Sub Pop’s Seattle office is plenty nondescript. It’s located above a restaurant in a swank part of the city. There’s no sign on the door. The concierge of my hotel didn’t even know where it was located, and it was directly across the street.
But once inside — up a single elevator to the third floor — you sort of understand why they’ve got to be discreet. If they flew a flag out front, the place would be inundated by excited music geeks like me.
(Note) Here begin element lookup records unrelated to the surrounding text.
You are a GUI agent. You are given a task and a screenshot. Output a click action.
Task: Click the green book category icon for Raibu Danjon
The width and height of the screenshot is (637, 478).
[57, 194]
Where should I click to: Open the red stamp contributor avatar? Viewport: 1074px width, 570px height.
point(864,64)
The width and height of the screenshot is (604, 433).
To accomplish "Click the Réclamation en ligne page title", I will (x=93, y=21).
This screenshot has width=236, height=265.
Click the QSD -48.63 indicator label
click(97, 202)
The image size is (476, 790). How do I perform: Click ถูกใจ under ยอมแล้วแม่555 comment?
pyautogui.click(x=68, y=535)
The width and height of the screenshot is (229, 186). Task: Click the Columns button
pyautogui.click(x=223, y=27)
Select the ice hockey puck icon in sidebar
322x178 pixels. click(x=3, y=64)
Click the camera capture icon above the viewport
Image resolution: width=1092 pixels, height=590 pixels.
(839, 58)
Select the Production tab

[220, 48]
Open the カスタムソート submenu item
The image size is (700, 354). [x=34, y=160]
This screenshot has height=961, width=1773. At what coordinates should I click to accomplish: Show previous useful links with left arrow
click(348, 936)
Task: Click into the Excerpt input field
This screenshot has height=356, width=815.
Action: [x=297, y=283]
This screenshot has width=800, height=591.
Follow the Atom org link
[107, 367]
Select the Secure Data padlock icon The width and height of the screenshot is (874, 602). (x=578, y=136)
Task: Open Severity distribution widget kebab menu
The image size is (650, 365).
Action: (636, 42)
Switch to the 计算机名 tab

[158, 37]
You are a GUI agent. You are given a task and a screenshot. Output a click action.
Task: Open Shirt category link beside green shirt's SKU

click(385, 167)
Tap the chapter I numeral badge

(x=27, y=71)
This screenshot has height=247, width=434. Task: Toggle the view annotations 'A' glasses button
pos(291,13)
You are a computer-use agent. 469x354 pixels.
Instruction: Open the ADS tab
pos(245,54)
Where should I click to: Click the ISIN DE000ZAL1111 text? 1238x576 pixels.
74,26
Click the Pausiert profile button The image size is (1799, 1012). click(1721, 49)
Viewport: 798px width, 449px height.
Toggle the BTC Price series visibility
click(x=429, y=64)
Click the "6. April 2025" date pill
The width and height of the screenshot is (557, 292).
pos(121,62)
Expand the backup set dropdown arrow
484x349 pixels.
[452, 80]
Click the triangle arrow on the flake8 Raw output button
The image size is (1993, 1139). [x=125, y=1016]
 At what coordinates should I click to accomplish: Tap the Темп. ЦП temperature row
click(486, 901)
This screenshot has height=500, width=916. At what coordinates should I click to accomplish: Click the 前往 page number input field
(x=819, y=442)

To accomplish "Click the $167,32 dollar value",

As the label celebrates its 20th (official) year in business, there’s so much history on display here, it’s simply mind-boggling. (For a look back at the label’s history and a list of 21 quintessential Sub Pop albums, check out this week’s Bigger Than the Sound column.) The walls are lined with original mockups for album covers (like Mudhoney’s Superfuzz Bigmuff EP and the banned artwork for Tad’s 8-Way Santa), early design concepts for Sub Pop’s iconic “Loser” T-shirt (complete with handwritten instructions from founder Bruce Pavitt that read, simply, “Make it BIG”) and original Charles Peterson photographs of young bands like Nirvana and Soundgarden. There are Polaroids of Beck, Greg Dulli and Stephen Malkmus clowning around at the old Sub Pop store. And there are gold and platinum records in the bathrooms.
And then there’s the warehouse, staffed by none other than Mudhoney frontman (and grunge god) Mark Arm and overflowing with every rare album the label has released over the course of two decades. The 15-year-old inside me leapt at seeing Saint Etienne CDs I hadn’t even thought about in a decade, and fainted a bit when Arm showed me the original pressings of ‘Honey’s “Touch Me I’m Sick” single. Oh, and there were T-shirts to the rafters. It was magical.
I was lucky enough to be given a tour by Megan Jasper, Sub Pop’s receptionist-turned-VP, who proudly showed off the photo booth and beer machine in the kitchen, joked about the lack of “happy endings” in the office massage room and let me run wild and free in the warehouse, where I grabbed records and generally behaved like an idiot.
Jasper knows all the names of the office dogs, knows how to sneak up to the roof to catch a glimpse of the Space Needle and can explain each piece of artwork and ephemera stuck to the walls. It was like having the world’s greatest tour guide on the world’s greatest tour. It was my indie-rock dream come true. It was amazing.
Oh, and as I was leaving, they even let me take my photo in the booth and stapled the pics on the wall, right next to the guys from Oxford Collapse and below Martha Plimpton. Sometimes I am very lucky.